RE: Character Encoding Question

RE: Character Encoding QuestionHi Jeff,

So far, every thing I've run into in the Unicode manual indicates that
UCS-2, Unicode and UTF-16x are equivalent.  In particular, they all encode
precisely the same thing, namely the 2^20 code points of the basic
multilingual plane (BMP).  Therefore, I interpret the note in RFC-2279 as
being reflective of the fact that the Unicode standard says a lot of things
other than just defining the character in the basic multilingual, but that
they are things that are useful to programmers, like info about converting
among UTF-n formats, info on byte order marks, historical information, etc.

In particular, the end of the sentence you cited is the strongest statement
of their equivalence: "changes in Unicode and amendments to ISO/IEC 10646
[which defines UCS and the BMP] have tracked each other, so that the
character repertoires and code point assignments have remained in sync."

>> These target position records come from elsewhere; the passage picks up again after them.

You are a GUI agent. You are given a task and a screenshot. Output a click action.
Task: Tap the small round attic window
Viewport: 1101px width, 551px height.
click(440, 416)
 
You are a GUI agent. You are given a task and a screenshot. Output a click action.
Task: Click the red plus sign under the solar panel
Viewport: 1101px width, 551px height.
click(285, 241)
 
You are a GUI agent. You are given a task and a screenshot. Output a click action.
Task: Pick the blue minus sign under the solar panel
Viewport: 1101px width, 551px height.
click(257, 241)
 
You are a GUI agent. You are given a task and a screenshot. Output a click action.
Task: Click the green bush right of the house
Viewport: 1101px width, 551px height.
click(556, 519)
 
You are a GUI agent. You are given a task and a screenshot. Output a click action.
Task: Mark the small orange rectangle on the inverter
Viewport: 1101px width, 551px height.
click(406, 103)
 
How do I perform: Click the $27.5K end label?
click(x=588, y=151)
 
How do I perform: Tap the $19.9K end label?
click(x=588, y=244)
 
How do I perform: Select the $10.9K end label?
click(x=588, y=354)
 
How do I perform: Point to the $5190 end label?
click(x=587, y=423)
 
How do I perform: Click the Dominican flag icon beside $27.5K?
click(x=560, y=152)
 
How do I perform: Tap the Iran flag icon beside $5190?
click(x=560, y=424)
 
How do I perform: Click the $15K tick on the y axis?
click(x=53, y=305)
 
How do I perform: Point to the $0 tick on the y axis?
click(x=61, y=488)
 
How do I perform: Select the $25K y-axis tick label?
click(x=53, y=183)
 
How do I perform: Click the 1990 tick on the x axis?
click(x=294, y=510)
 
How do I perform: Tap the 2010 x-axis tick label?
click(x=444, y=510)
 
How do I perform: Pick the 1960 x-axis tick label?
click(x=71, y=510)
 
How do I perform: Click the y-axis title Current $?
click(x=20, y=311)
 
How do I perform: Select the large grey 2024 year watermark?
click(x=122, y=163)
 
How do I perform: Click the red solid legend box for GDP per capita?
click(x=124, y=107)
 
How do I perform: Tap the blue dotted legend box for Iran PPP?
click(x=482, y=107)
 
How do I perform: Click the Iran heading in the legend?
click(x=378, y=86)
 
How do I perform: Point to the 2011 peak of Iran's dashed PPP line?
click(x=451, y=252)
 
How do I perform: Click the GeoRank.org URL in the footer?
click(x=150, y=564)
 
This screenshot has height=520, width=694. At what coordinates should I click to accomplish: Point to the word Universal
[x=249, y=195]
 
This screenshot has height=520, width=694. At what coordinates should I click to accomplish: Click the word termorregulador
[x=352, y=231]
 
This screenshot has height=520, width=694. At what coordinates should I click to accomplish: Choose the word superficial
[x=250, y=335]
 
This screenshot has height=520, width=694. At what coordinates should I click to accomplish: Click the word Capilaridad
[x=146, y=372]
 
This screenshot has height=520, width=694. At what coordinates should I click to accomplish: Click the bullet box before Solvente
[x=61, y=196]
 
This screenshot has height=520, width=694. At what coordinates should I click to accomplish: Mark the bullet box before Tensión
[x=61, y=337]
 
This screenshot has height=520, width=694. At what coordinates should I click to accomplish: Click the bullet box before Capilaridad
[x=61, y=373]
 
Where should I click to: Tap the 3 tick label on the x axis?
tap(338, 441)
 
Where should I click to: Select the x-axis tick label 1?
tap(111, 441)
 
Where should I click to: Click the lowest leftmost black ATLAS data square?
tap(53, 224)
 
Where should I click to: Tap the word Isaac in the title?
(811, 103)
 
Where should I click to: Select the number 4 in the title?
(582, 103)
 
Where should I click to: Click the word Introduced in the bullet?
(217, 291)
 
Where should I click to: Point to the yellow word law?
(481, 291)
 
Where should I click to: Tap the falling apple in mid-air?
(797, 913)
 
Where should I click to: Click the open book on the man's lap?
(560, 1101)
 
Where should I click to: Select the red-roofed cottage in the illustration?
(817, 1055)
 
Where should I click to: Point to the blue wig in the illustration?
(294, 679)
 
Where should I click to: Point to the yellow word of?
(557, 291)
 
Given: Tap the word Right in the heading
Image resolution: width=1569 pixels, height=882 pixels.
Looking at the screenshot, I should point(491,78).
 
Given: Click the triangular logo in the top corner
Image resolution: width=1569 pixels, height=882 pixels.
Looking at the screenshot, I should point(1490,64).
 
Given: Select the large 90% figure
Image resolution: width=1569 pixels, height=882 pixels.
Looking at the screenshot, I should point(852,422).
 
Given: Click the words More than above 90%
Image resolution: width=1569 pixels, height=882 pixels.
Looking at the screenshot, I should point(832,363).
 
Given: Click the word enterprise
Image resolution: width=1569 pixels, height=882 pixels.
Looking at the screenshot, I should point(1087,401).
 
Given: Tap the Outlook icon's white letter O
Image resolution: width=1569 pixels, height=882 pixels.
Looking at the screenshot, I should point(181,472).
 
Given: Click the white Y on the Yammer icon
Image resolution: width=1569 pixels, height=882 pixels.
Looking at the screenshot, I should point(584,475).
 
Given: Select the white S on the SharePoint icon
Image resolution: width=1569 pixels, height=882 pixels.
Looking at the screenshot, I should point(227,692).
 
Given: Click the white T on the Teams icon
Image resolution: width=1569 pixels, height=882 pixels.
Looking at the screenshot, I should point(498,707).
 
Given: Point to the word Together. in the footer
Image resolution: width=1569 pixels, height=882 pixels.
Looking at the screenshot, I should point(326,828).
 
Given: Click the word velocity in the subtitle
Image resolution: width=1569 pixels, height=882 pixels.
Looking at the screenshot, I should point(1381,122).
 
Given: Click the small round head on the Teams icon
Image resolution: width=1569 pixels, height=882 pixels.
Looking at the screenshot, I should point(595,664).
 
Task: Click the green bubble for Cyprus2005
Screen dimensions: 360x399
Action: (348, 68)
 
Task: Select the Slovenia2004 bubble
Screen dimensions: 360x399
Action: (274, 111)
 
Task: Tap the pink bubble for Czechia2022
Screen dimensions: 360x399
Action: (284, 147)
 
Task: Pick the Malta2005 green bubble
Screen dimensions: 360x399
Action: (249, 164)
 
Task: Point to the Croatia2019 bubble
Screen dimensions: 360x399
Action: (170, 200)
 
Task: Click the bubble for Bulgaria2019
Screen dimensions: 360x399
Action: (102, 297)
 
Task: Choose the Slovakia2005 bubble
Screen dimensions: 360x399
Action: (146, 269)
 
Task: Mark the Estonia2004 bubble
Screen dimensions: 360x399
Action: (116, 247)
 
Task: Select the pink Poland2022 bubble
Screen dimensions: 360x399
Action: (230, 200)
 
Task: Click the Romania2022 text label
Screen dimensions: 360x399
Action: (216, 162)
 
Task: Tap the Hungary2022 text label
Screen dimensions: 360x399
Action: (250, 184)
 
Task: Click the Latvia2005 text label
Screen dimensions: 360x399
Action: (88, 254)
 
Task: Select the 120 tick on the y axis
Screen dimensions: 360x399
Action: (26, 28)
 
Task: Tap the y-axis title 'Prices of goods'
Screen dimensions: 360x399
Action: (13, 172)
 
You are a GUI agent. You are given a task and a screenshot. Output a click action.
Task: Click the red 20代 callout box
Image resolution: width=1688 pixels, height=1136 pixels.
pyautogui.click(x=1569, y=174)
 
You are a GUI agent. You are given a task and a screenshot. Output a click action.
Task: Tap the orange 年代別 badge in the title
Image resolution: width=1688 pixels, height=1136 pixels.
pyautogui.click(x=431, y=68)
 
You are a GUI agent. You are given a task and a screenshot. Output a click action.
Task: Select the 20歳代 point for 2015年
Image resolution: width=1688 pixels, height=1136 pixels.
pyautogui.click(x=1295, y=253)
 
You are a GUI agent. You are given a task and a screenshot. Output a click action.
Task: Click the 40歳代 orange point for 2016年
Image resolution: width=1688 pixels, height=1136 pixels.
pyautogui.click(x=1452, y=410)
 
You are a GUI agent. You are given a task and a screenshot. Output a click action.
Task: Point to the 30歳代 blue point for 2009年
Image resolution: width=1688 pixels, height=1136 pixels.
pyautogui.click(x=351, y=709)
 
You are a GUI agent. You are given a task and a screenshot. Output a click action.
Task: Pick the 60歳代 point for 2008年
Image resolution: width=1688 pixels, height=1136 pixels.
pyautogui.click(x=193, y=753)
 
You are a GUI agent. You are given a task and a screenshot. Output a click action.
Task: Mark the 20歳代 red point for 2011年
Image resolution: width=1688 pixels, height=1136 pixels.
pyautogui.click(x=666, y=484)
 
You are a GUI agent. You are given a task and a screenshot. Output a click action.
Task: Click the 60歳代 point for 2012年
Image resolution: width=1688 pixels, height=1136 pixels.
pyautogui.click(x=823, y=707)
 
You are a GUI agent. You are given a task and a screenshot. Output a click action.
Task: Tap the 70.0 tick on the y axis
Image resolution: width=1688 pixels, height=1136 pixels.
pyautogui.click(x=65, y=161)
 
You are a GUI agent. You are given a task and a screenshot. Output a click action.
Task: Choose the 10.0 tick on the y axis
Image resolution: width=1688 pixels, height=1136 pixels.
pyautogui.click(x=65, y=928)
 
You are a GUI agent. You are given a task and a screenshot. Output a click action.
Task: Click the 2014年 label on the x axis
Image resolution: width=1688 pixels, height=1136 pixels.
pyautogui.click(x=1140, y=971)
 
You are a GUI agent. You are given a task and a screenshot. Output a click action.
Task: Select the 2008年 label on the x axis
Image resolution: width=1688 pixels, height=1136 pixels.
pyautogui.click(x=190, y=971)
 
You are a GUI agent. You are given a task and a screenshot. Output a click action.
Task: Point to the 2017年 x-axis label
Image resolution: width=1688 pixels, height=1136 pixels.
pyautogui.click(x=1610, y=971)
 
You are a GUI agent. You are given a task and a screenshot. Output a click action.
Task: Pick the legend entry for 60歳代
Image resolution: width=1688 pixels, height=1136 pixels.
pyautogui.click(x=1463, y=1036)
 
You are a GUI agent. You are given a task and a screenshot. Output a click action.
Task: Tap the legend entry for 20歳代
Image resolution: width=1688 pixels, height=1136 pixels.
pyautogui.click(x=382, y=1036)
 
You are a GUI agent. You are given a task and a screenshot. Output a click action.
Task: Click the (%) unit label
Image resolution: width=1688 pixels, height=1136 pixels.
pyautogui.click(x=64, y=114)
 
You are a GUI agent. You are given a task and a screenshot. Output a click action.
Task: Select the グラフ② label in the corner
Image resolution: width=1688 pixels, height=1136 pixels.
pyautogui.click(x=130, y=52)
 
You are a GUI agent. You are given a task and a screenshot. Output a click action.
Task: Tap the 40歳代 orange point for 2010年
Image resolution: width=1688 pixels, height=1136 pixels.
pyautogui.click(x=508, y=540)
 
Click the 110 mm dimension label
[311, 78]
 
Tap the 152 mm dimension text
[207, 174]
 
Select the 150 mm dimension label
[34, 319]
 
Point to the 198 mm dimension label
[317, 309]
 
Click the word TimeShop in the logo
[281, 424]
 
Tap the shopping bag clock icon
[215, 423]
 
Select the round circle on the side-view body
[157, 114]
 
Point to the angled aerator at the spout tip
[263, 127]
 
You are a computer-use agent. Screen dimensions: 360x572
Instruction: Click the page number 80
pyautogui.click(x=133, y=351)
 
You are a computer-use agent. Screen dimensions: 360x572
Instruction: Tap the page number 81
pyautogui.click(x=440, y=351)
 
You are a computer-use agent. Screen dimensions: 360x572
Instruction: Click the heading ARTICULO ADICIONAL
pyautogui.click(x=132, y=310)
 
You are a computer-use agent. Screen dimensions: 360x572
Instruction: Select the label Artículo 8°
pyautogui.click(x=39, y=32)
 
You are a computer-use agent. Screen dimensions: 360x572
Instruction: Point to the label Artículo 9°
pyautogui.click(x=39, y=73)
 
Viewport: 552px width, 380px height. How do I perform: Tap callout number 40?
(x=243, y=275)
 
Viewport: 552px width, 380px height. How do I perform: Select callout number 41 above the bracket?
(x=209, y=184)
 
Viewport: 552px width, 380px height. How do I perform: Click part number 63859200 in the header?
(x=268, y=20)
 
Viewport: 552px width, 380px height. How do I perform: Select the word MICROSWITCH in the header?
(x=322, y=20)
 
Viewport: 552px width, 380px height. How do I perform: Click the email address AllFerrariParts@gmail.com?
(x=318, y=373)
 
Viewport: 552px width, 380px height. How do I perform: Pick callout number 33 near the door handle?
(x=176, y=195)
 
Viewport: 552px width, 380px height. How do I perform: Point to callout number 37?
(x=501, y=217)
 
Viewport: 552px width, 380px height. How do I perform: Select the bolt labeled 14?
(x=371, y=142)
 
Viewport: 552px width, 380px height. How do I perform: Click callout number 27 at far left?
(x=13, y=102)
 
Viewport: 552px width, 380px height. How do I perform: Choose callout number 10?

Still your question is valid because UCS-4 contains code points outside of
the BMP, and UTF-8 is capable of encoding them, while Unicode/UCS-2/UTF-16x
is not.  While nothing currently exists out there, I think ISO/IEC 10646-2
is supposed to change that fact, so it would be helpful for us to change our
sentence about the conditions under which we expect the application of
Normalization Form C to occur.

As far as I know, the intent of the I18N folks was to have NFC applied to
transcodings of data in formats other than UCS-4, UTF-8, and Unicode (which,
as I said above, appears to be the same as saying
"Unicode/UCS-2/UTF-16/UTF-16BE/UTF-16LE").

In conclusion, it would be helpful to know whether anyone thinks UTF-7
(http://www.ietf.org/rfc/rfc2152.txt) should be included since it does claim
to be a format for encoding Unicode characters.

Thanks,
John Boyer
  -----Original Message-----
  From: w3c-ietf-xmldsig-request@w3.org
[mailto:w3c-ietf-xmldsig-request@w3.org]On Behalf Of Jeff Cochran
  Sent: Wednesday, November 29, 2000 10:36 AM
  To: 'John Boyer'; Tom Gindin
  Cc: Martin J. Duerst; w3c-ietf-xmldsig@w3.org
  Subject: RE: Character Encoding Question


  John, Tom, others,

  I don't know if this helps or hurts, but my original comment stemmed from
my understanding that UCS-2 != Unicode. From RFC-2279 (which is actually the
UTF-8 RFC, but has this nice description), F. Yergeau:

  "It is noteworthy that the same set of characters [UCS-2, current BMP] is
defined by the Unicode standard [UNICODE], which further defines additional
character properties and other application details of great interest to
implementors, but does not have the UCS-4 encoding.  Up to the present time,
changes in Unicode and amendments to ISO/IEC 10646 have tracked each other,
so that the character repertoires and code point assignments have remained
in sync."

  My understanding is that for character point assignment, UCS-2 == Unicode
evaluates TRUE and will continue to evaluate TRUE. UCS-4 == Unicode will
always evaluate FALSE. "UCS" is probably the term desired in the Canonical
XML Version 1.0 specification. The fact that most implementors will use
Unicode to generate UCS character point data appears to be an implementation
detail. By using UCS as the specifier for character data, when characters
are added to the BMP and when those characters are outside of UCS-2/Unicode
and in UCS-4, the specification will continue to have meaning.

  Thanks,

  Jeff

  -----Original Message-----
  From: John Boyer [mailto:jboyer@PureEdge.com]
  Sent: Tuesday, November 28, 2000 5:20 PM
  To: Tom Gindin
  Cc: Martin J. Duerst; w3c-ietf-xmldsig@w3.org
  Subject: RE: Character Encoding Question



  Hi Tom,

  UTF-8 and UTF-16 are both encodings of UCS, whether UCS-2 or UCS-4.  If I
  understand correctly, UCS-n is a character domain used during processing,
  and UTF-n is used for input and output.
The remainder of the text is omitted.